Janet Squiers, physical therapist with Dayton Children's Hospital(lower left) collaborated with Cedarville University engineering students to design an innovative walker. The final design won a finalist position in the Rehabilitation Engineering and Assistive Technology Society (RESNA) competition. Also, pictured is young Mary Trittschuh, who put the design through its paces. Photo courtesy of Dr. Tim Norman/Cedarville University
by Public Relations Office—Cedarville, Ohio
August 15, 2008
Cedarville, Ohio—Cedarville University students are learning how to use their coursework to better the lives of others. A Cedarville engineering team recently won the Rehabilitation Engineering and Assistive Technology Society of North America (RESNA) Student Design Competition, alongside four other universities.

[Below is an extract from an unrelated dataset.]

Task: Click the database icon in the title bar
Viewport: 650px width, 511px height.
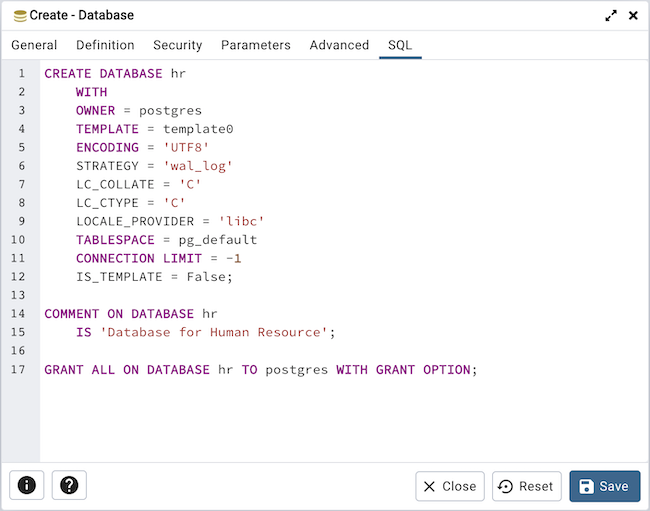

The contest focused on creative and innovative designs intended to assist individuals with disabilities to function more independently. Of the 62 submissions, the University’s debut entry made the top five.
Cedarville’s senior design team met with Janet Squiers, manager of rehabilitation services and physical therapist at The Children’s Medical Center of Dayton, to discuss the challenges therapists face with current walker designs.
Squiers explained that children tend to bear too much weight on the handgrips of the walkers instead of relying on their legs which is required for independent standing and walking. Most walkers on the market assist walking by taking weight through the arms. This therapeutic walker is designed for training purposes to encourage weight bearing through the legs.
The team’s innovation appears in the device’s handles, designed to depress when the child places too much weight on the walker. Part of the team’s challenge was to create an incentive for children to want to use the devise. “Using a walker is like getting on a treadmill,” says Dr. Tim Norman, professor of engineering and advisor of the team. “You know it will help you achieve your goals, but you lack the motivation to get on.”
Their solution was the addition of a Nerf® gun on the front of the walker, transforming a routine exercise into an exciting target competition.
To ensure the workability of the product, the team submitted the walker to a two-week clinical trial at Dayton Children’s under the supervision of Janet Squiers.
“Once the Cedarville students began the design phase, we had a consistent flow of interaction between our medical institution and their academic institution,” says Squiers. “It was such a fulfilling experience for everyone involved. Dayton Children’s rehabilitation department is proud to have collaborated with Cedarville University’s Department of Engineering.”
“The students listened to the concerns of the parents and then designed the walker to meet those needs,” says Jennifer Trittschuh, mother of Dayton Children’s rehab patient who tested the walker. “To see one piece of equipment meet the requirements of physical therapists, parents and faculty advisors is really amazing. My daughter enjoyed using the walker and working with the students as well.”
The Cedarville team included advisor Dr. Tim Norman and 2008 graduates Greg Briggs, Josh Gelser, Drew Hackney, Scott Miller, Josh Perrel, Scott Van Dyke and Ricky Young. As one of the 10 finalists, Cedarville’s team received complimentary travel accommodations to the RESNA 2008 Annual Conference held in Washington, D.C., June 28-30.
There, they presented their work before a panel of judges alongside prestigious universities including Duke University, MIT, Stanford University and University of Wisconsin - Madison. In addition, the team’s paper will be published in the RESNA Conference Proceedings, and all seven team members will receive a one-year RESNA membership.
But the fame dims in comparison with the team’s greater achievement - changing children’s lives. “Projects like the walker connect not only theory to product but also project to people,” says Dr. Samuel SanGregory, chair of the engineering department.
Team member Ricky Young agrees, saying, “I can’t describe the sense of accomplishment and gratification we got from seeing children benefit from using the walker. This was a great opportunity to see how engineering can directly impact someone’s life.”